それから三十分後、階段を駆け上がってくる音。
今度は鍵を掛けていなかったので、いきなり扉が開く。今度も同じ格好だ。
「ちょっと! 聞いたわよっ! 優さんとは、何度も一緒にお風呂、入ったでしょう!」
「……うん、まあ、優とは、そうかな……」
「うわあ、いやらしい、変態っ!」
「……いや、それはおかしい。だって、一応、江戸時代では夫婦だし」
「江戸時代ではそうでも、現代ではまだお兄ちゃん、結婚できる歳じゃないでしょう?」
「ああ、そりゃそうだけど……だから、こっちの世界じゃ一緒に風呂に入ったり、してないよ」
「……えっ?」
「あくまで、向こうの世界限定の話だ。
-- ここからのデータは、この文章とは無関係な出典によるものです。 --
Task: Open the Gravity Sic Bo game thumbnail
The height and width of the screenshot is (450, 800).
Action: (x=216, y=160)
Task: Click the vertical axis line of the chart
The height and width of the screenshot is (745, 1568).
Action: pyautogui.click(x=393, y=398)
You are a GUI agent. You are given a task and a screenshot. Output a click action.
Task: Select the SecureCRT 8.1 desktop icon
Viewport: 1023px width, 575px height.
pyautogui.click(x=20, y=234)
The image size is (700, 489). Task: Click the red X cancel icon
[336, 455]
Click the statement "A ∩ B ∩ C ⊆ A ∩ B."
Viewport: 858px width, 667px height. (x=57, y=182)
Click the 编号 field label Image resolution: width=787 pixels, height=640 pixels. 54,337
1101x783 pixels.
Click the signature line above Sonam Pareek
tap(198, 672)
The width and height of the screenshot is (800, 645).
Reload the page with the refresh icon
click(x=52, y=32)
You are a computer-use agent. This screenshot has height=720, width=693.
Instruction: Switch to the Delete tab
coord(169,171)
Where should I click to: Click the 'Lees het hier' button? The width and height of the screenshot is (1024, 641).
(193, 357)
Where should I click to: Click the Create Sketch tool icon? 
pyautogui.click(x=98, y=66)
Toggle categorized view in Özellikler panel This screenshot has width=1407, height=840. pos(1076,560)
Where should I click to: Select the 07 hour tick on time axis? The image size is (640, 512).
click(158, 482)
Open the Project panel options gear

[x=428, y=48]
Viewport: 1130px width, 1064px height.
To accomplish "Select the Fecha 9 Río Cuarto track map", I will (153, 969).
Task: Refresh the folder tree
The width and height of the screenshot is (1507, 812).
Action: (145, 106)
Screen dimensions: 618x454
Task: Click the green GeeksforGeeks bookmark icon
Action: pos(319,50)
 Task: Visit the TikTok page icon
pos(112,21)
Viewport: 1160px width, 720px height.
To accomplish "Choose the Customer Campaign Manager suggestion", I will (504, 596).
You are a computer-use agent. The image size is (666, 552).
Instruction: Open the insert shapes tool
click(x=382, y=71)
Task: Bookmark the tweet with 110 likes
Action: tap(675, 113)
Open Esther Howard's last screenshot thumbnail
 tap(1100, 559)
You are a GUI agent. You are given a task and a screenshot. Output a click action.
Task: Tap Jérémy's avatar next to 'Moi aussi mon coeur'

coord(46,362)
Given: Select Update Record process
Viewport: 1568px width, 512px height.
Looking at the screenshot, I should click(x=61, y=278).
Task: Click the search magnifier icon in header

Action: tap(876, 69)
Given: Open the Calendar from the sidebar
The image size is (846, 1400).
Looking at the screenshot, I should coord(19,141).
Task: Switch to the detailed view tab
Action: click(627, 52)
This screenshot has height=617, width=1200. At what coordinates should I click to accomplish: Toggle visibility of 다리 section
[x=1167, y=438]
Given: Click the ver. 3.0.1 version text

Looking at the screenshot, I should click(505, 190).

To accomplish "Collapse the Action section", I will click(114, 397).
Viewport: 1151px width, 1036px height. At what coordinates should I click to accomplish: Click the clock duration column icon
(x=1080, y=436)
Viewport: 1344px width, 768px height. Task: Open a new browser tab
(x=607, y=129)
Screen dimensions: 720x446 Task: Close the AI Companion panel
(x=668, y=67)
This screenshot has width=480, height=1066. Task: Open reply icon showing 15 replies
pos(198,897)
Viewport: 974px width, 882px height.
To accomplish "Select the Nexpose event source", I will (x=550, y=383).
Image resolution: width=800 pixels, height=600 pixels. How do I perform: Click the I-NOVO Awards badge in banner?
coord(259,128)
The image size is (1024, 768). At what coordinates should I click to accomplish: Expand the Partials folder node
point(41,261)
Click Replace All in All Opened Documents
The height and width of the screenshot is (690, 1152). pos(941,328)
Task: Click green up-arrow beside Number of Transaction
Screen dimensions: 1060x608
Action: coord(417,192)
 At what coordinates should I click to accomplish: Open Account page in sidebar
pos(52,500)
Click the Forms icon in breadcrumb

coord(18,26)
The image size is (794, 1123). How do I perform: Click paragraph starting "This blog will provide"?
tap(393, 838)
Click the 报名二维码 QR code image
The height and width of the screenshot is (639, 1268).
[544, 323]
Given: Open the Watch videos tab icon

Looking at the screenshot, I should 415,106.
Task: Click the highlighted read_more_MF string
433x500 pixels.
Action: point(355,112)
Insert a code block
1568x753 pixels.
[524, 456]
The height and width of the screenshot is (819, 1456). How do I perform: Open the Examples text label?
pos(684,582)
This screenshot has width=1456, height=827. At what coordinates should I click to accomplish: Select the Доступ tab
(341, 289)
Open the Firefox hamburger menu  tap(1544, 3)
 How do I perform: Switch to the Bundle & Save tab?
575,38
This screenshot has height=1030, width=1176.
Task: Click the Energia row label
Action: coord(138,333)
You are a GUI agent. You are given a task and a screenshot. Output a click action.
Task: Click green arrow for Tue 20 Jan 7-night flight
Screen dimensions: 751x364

そもそも、江戸時代じゃ銭湯は混浴だから、一緒に風呂に入ったりするのは当たり前だし……」
「……混浴って、向こうじゃ普通なの?」
「ああ。お前も向こうの世界、二十日以上もいたじゃないか」
「まあ、そうだけど『巫女』が体を清めるときは、男子禁制だったから……そういえば、そんな話、聞いたことがあったような……」
「だろう? 向こうじゃ、普通なんだよ」
「……ふうん、普通なんだ……」
……ふう、なんとかごまかした。今のはちょっと、焦った。別に悪いことしてるわけじゃないけど……。
さらに三十分後。
(……またか……)
ドタドタドタッ、バンッ! という音と共に、やはりバスタオル一枚のアキ。
「ちょっと、お兄ちゃん! 凜さんが『
……今度のは説明がさらに大変そうだ。